Lawyers for ‘Secret Snow’, as the artist was also known, allege that the restaurant mega-chain infringed his copyright when it used an image from Snow’s work to decorate the interior of its fast-food outlets. The complaint was filed in the United States Central District Court of California on 3 October 2016.
Snow, a cult New York ‘artist and provocateur’ died in 2009. His works have fetched six-figure sums at Sotheby’s and Christies auction houses and have been exhibited in museums and galleries internationally. In 2006, the Wall Street Journal called him a ‘young master’.
Snow’s lawyers claim McDonald’s copied the artist’s stylised signature of his pseudonym “SACE” to emblazon the walls of its new graffiti-themed restaurants including one in South London. Upon discovering that his artwork had been used in June 2016, Snow’s family asked McDonald’s to remove it. According to the complaint, McDonald’s ‘arrogantly refused to comply’ despite the ‘obvious infringement’.

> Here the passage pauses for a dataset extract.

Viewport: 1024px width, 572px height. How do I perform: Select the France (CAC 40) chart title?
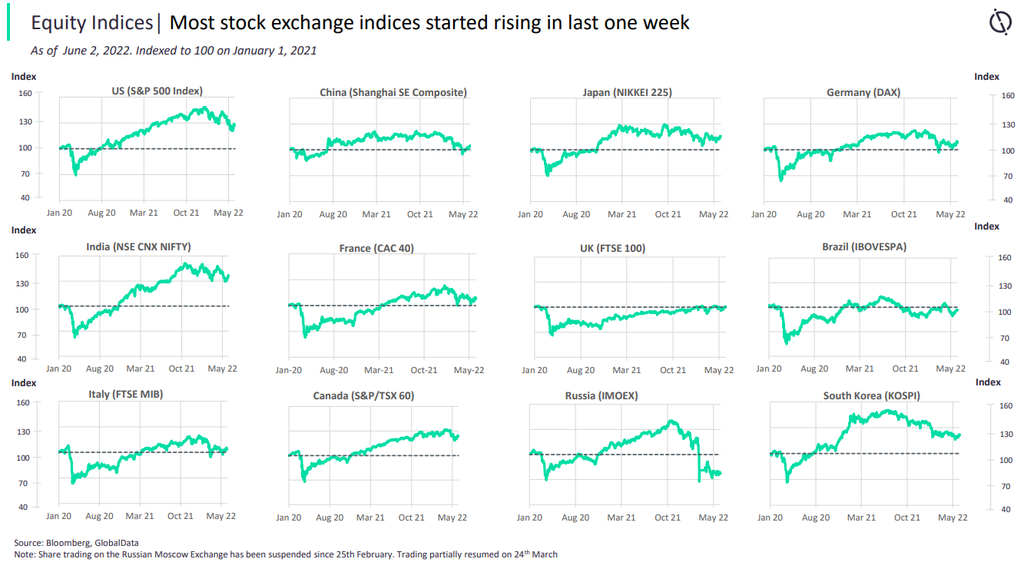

The artist’s estate also argues that McDonald’s is ‘clearly attempting to trade on Mr. Snow’s name and reputation’. Exploiting Snow’s work is considered all the more damaging because ‘nothing is more antithetical to Mr. Snow’s outsider “street cred” than association with corporate consumerism’. By suggesting an affiliation between the artist and the restaurant giant Snow’s estate contends that McDonald’s has diminished the value of the artist’s work.
In its analysis of the case, Art Law Report writes that it reflects the normalisation of street art copyright infringement claims in the US. The claims are directed straight towards obtaining compensation for breach of copyright without questioning the existence of any such right in street art.
Art Law Report suggests the case for actual copying of Snow’s work is not even as strong as it might first appear. Juxtaposing an image of Snow’s signature and the interior of a McDonald’s restaurant in London reveals differences in the appearance of the two images.
From the defendant’s perspective, Art Law Report also wonders whether McDonald’s might be aided by the very ‘street cred’ argument which Snow’s estate is attempting to wield against it. By distancing the artist from the corporate and consumer culture that McDonald’s is said to represent, have Snow’s lawyers made it easier for the restaurant to claim ‘fair use’? This argument is based on the idea that a ‘transformative’ secondary use with little impact on the market for the original work may be lawful.
Perhaps McDonald’s use of Snow’s work is so ‘transformative’ and harbours so little potential for market harm given the very public nature of his work that a McVictory might be in order.